Ebnath
18.11.2018 - 16:44 Uhr

Vor 100 Jahren die Weltordnung erschüttert

Der Volktrauertag ist für Bürgermeister Manfred Kratzer nicht nur dazu da, an die Opfer von Gewalt und Krieg zu erinnern.

Für Bürgermeister Manfred Kratzer ist der Volkstrauertag auch Anlass, an die Folgen von Kriegen zu erinnern. Bild: soj
Für Bürgermeister Manfred Kratzer ist der Volkstrauertag auch Anlass, an die Folgen von Kriegen zu erinnern.

Zur Gedenkfeier am Volkstrauertag trafen sich die Fahnenabordnungen der Vereine zum Kirchenzug.

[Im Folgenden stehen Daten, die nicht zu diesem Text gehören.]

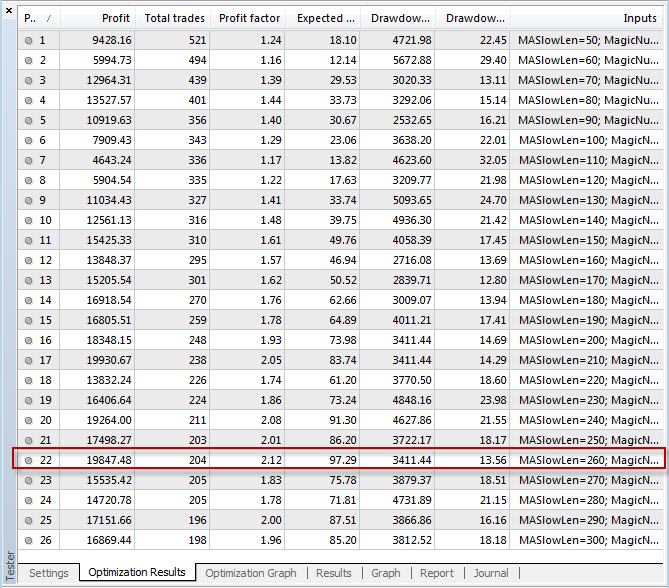Image resolution: width=669 pixels, height=588 pixels.
Task: Open the Report tab
Action: [x=436, y=573]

Die Gläubigen besuchten zunächst den von Pfarrer Anish George zelebrierten und vom Kirchenchor unter Leitung von Martin Kopp musikalisch gestalteten Gottesdienst in der Pfarrkirche St. Ägidius. Der Geistliche ging in seiner Predigt auf die Leiden für die Menschen durch Krieg ein.

Der Ersten Weltkrieg, der vor 100 Jahren endete, habe die Weltordnung erschüttert. Alle Christen seien aufgerufen, für Frieden, Freiheit und für Gerechtigkeit einzutreten.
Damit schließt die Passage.